AMERICA/EL SALVADOR - Tregua o processo di pace, ma la popolazione subisce ancora la violenza, denunciano i Vescovi

mercoledì, 15 maggio 2013

San Salvador (Agenzia Fides) – La tregua tra le bande del Paese, stabilita il 9 marzo 2012 (vedi Fides 28/03/2012) "non ha prodotto i benefici che la popolazione onesta e lavoratrice si attendeva". Lo affermano i Vescovi di El Salvador in una dichiarazione che è stata letta domenica scorsa nella cattedrale della capitale da Mons. Gregorio Rosa Chávez, Vescovo ausiliare di San Salvador.
“Le rapine, estorsioni e altre attività illegali svolte da membri delle bande continuano, per questo motivo, la popolazione non percepisce i benefici della tregua”, afferma il documento dei Vescovi.

◇ ◇ ◇

→ **RICHIESTA 1**:
Rispondi a queste domande sul brano relativo alla tregua tra le bande in El Salvador:
(a) In quale data è stata stabilita la tregua?
(b) Chi ha letto la dichiarazione dei Vescovi nella cattedrale della capitale?
(c) Quali attività dei membri delle bande continuano, secondo il documento dei Vescovi?
→ **RICHIESTA 2**:
Prosegui il brano sulla tregua tra le bande in El Salvador a partire dalla citazione del documento dei Vescovi.
I dati non hanno alcun ruolo in questo lavoro.

→ **BLOCCO DATI**:
◇ ◇ ◇

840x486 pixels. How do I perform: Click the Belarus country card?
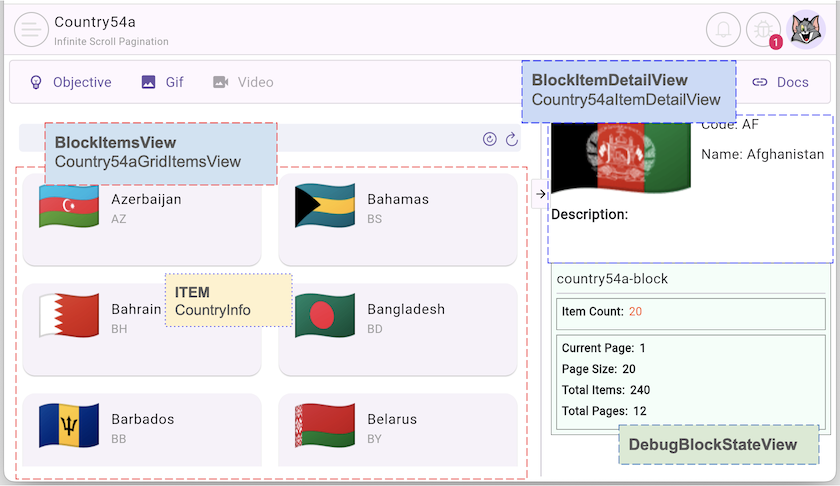[x=398, y=428]
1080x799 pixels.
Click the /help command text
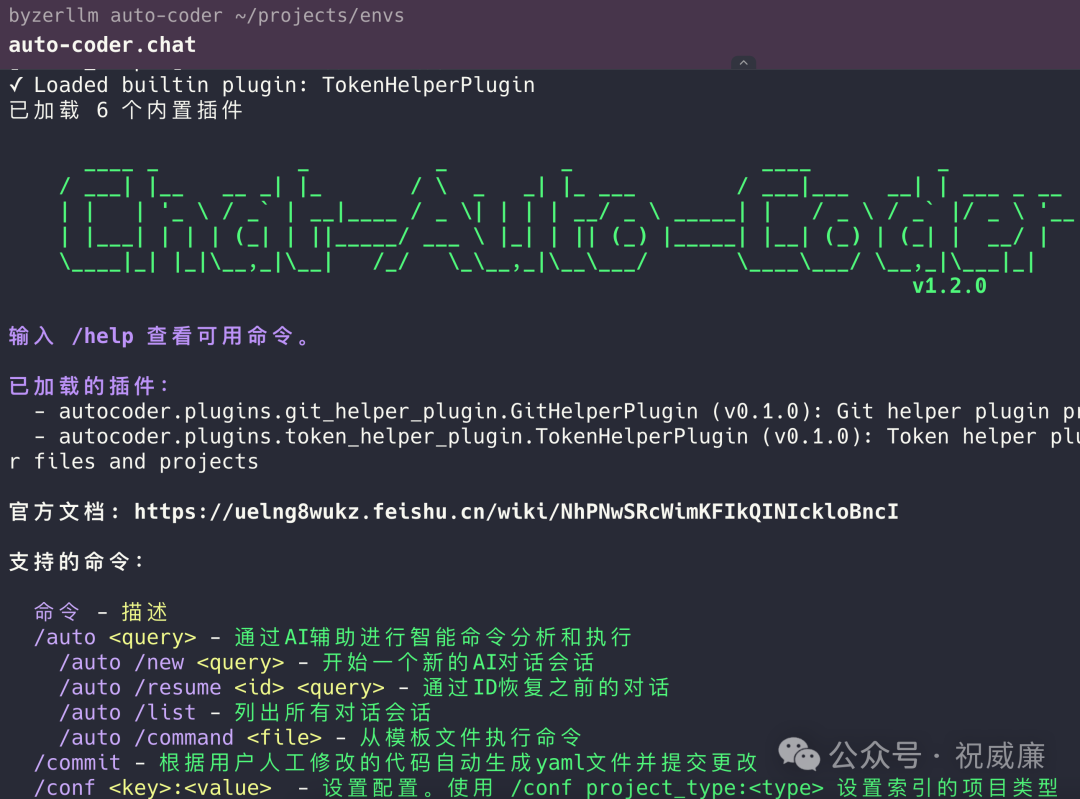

◇ ◇ ◇

→ **RISULTATO ATTESO 1**:
(a) Il 9 marzo 2012.
(b) Mons. Gregorio Rosa Chávez, Vescovo ausiliare di San Salvador.
(c) Le rapine, le estorsioni e altre attività illegali.

→ **RISULTATO ATTESO 2**:
In nemmeno 24 ore che i principali leader delle bande hanno risposto ai Vescovi con una conferenza stampa nelle quale hanno espresso la loro sorpresa sul fatto che, a loro dire, i leader della Chiesa non sono riusciti a capire che "si tratta di un processo di pace e non solo di una tregua" e che “la pace sarà possibile soltanto quando il processo otterrà il consenso di tutti". I capi delle bande hanno sottolineato che "il problema della violenza sociale è molto diverso perché ha delle radici strutturali molto profonde, e proprio per questo il processo è complesso; bisogna tenere conto inoltre che stiamo parlando di più di 2 decadi di guerra”. "Ci spiace che il comunicato della Chiesa non parla dei risultati positivi finora ottenuti, come le oltre tre mila vite salvate”, hanno poi aggiunto. "Almeno stiamo riuscendo a togliere El Salvador dal primo posto come Paese più violento al mondo" hanno concluso.
Nelle carceri del Paese sono reclusi oltre 10 mila membri delle bande e si calcola che quelli a piede libero siano circa 50 mila. Da più di un anno le bande principali hanno firmato una tregua. Il patto ha avuto un primo risultato positivo: la media degli omicidi giornalieri è diminuita da 14 a 5, ma, secondo il comunicato dei Vescovi, la situazione per la popolazione del Paese non è cambiata perché sono continuati altri atti violenti: i furti, le rappresaglie, i rapimenti e soprattutto le estorsioni ordinate dalle carceri per sostenere le famiglie dei condannati. (CE) (Agenzia Fides, 15/05/2013)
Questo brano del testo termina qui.